* Page extract:
= = =
Adrian Miles and Jeremy Yuille have released "A Manifesto For Responsible Creative Computing v.0.3," and while I'm tempted to reproduce it in its entirety here, Adrian deserves the hits. Here's a smattering:

  • Creative computing is being creative with a computer/network, not being creative on a computer/network.
  • Network literacy is not the same as knowing how to Google.
  • This literacy is demonstrated in the responsible use of computers which understands that the network includes social, ideological, legal, political, ethical and ecological contexts.
  • Breaking, gleaning and assembling is a theory of praxis for these literacies.

There's more, so take a gander. If there's one thing that I would add, it's that there's an analogy to be drawn here between what the Manifesto describes as "creative computing" and the way that "creative writing" has been taken up in the academy here in the States. Creative writing is a misnomer, implying that "other kinds" of writing aren't creative on the one hand, and ghetto-izing many valuable lessons about language on the other.
= = =
* Listed entries:
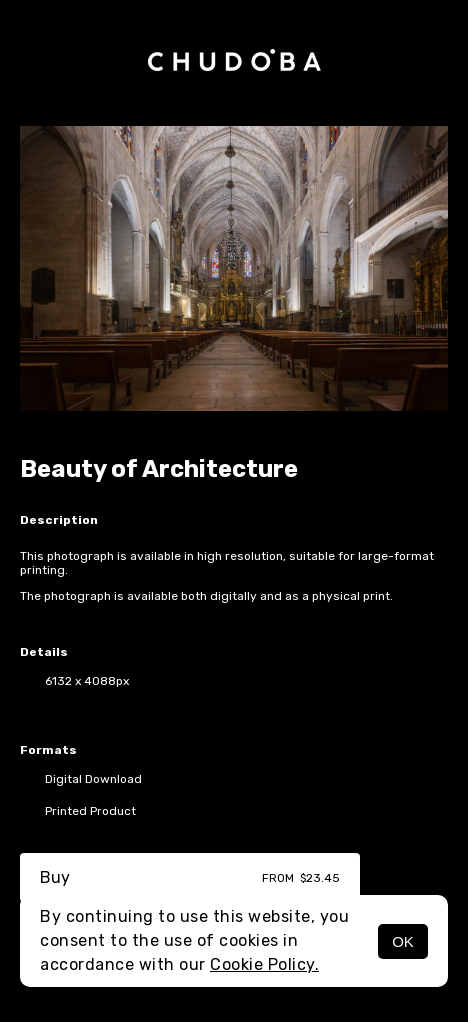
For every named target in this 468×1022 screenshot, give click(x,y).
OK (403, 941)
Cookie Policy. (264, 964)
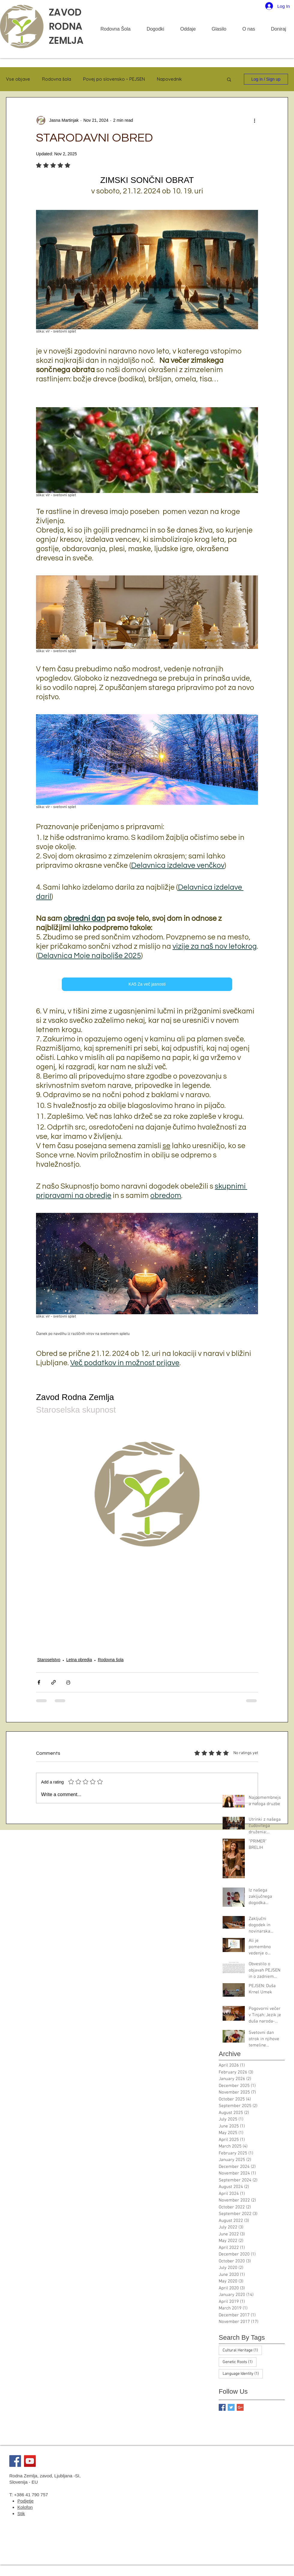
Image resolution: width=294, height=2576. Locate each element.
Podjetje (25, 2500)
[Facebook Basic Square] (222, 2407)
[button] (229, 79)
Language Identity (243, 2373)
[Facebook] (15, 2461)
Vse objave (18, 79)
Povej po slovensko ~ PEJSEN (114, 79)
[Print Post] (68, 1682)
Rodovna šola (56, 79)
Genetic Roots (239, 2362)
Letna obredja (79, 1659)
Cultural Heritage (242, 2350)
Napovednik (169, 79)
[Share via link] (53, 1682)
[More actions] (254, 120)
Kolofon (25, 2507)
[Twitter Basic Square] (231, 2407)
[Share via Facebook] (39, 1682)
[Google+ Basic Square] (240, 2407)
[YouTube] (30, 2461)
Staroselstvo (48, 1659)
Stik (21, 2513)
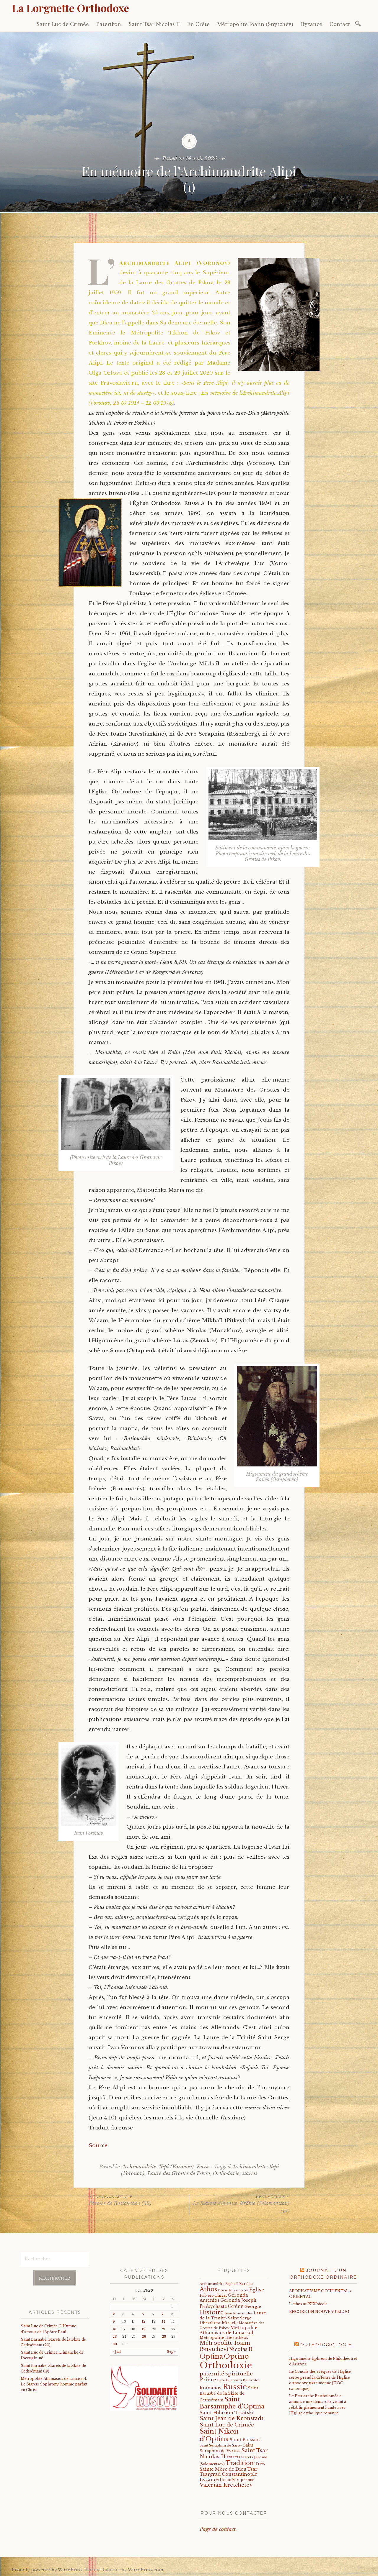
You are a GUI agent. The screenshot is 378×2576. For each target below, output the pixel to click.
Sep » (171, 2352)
= = =
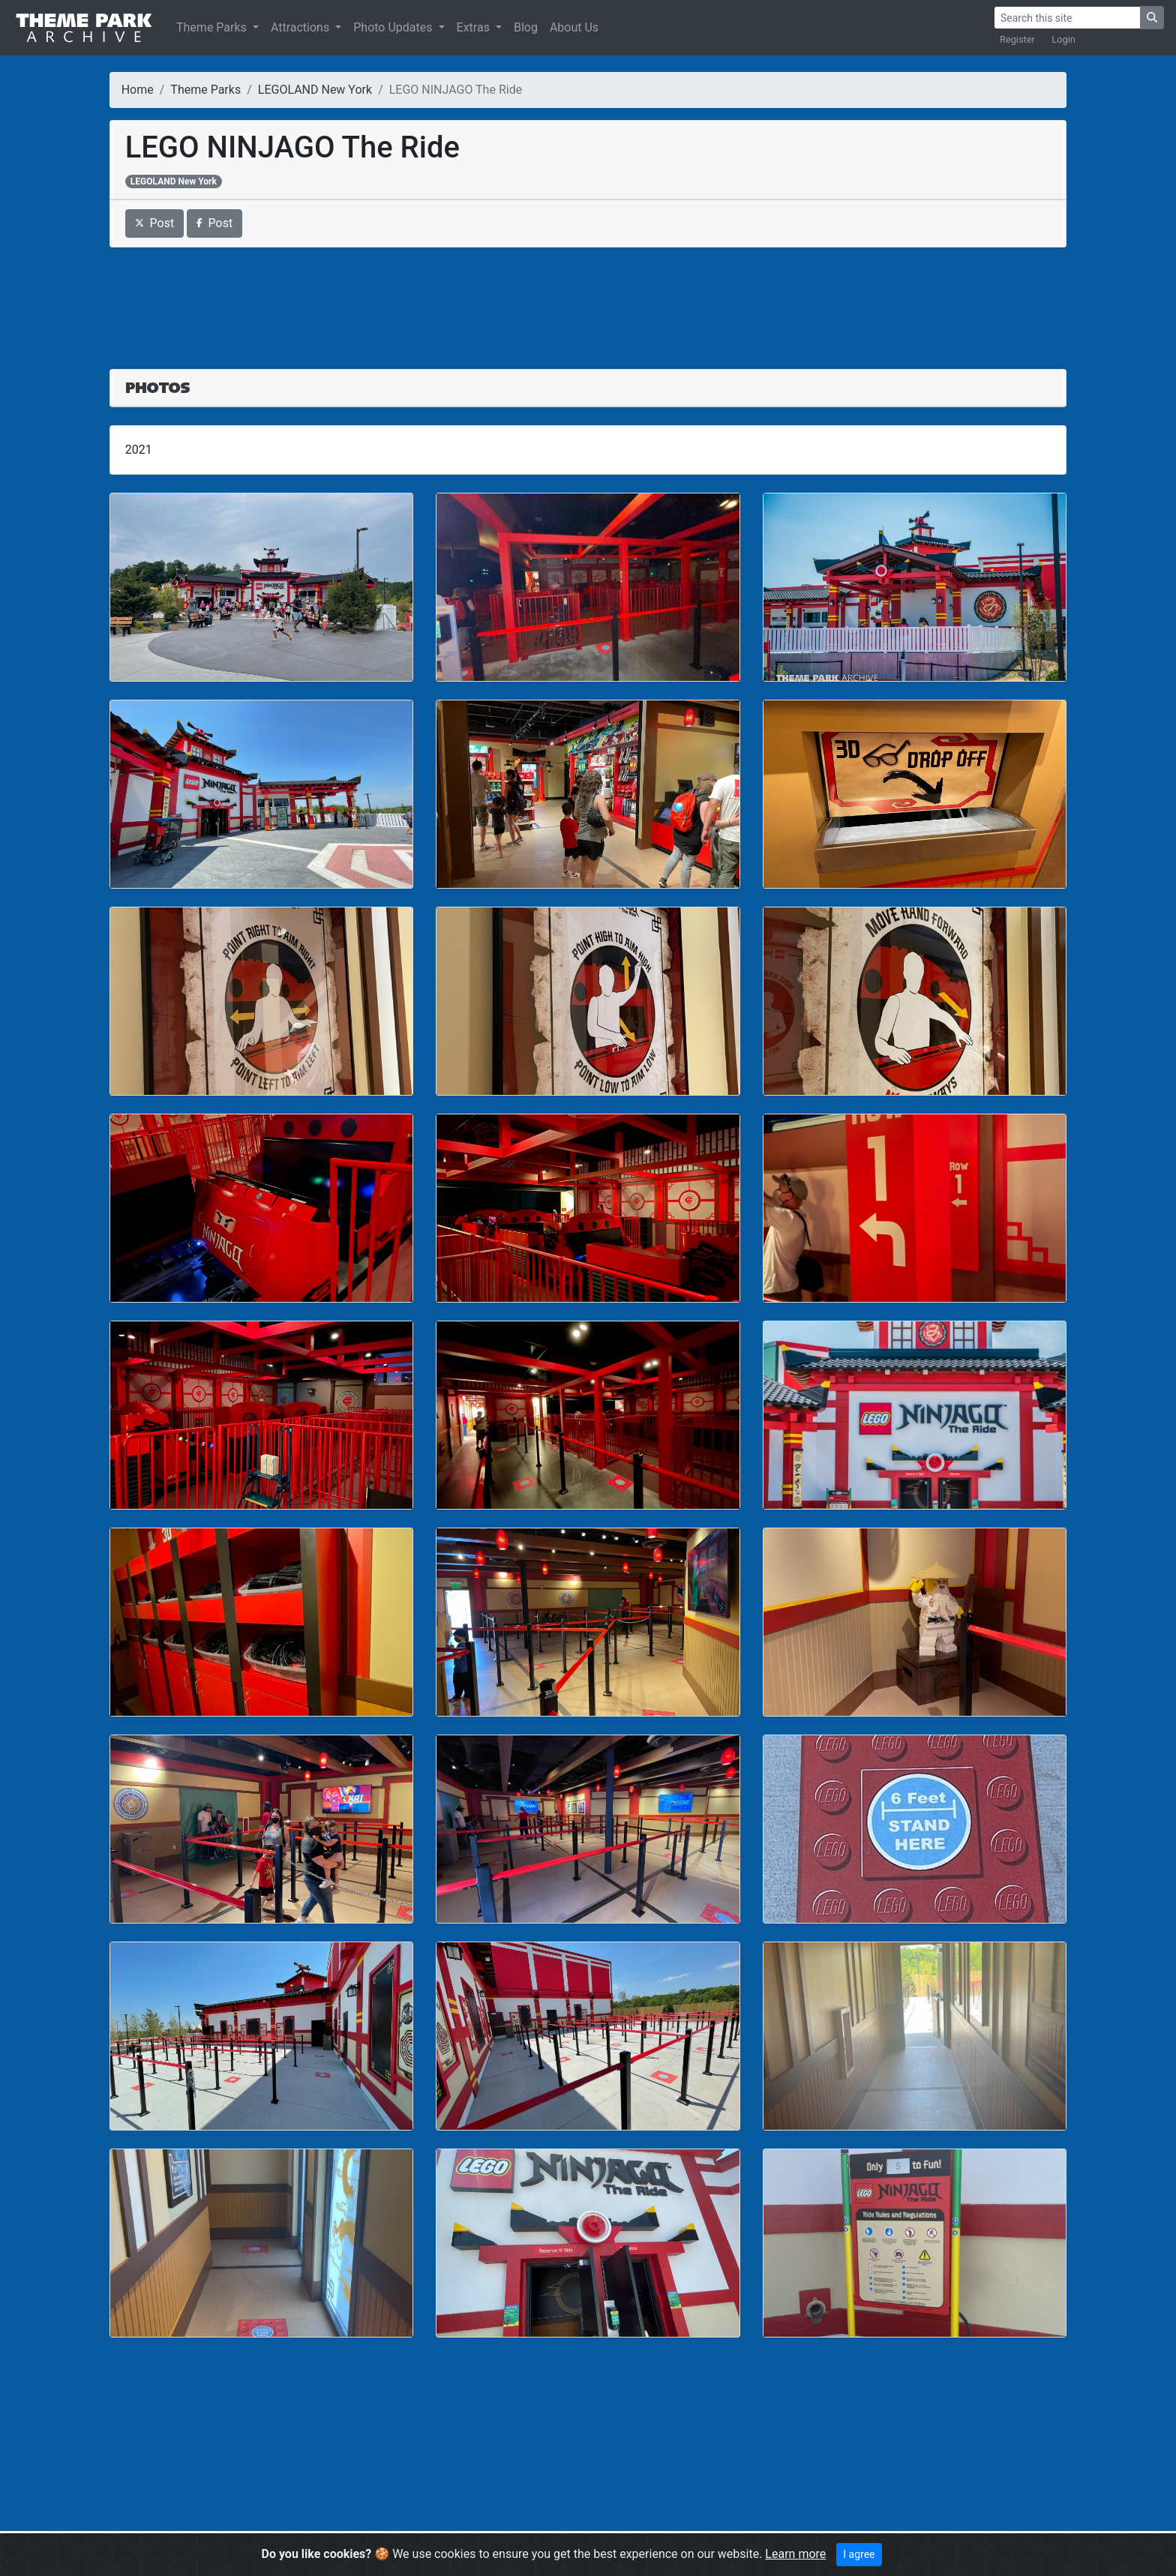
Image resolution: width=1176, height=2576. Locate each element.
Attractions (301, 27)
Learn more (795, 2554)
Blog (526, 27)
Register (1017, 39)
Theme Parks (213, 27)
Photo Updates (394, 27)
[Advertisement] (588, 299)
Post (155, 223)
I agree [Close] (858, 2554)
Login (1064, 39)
= = =
* Task 1: Rewrite the creative computing passage starting with "Adrian Miles and" and going on through "and ecological contexts.", putting "Web literacy" in place of "Network literacy".
* Task 2: Return, word for word, the rows above starting with the line with "[Twitter Basic Square] (231, 2407)" and going on through the line with "Stik (21, 2513)".

* Exercise answer 1:
Adrian Miles and Jeremy Yuille have released "A Manifesto For Responsible Creative Computing v.0.3," and while I'm tempted to reproduce it in its entirety here, Adrian deserves the hits. Here's a smattering:

  • Creative computing is being creative with a computer/network, not being creative on a computer/network.
  • Web literacy is not the same as knowing how to Google.
  • This literacy is demonstrated in the responsible use of computers which understands that the network includes social, ideological, legal, political, ethical and ecological contexts.

* Exercise answer 2:
[Twitter Basic Square] (231, 2407)
[Share via Facebook] (39, 1682)
[Google+ Basic Square] (240, 2407)
[YouTube] (30, 2461)
Staroselstvo (48, 1659)
Stik (21, 2513)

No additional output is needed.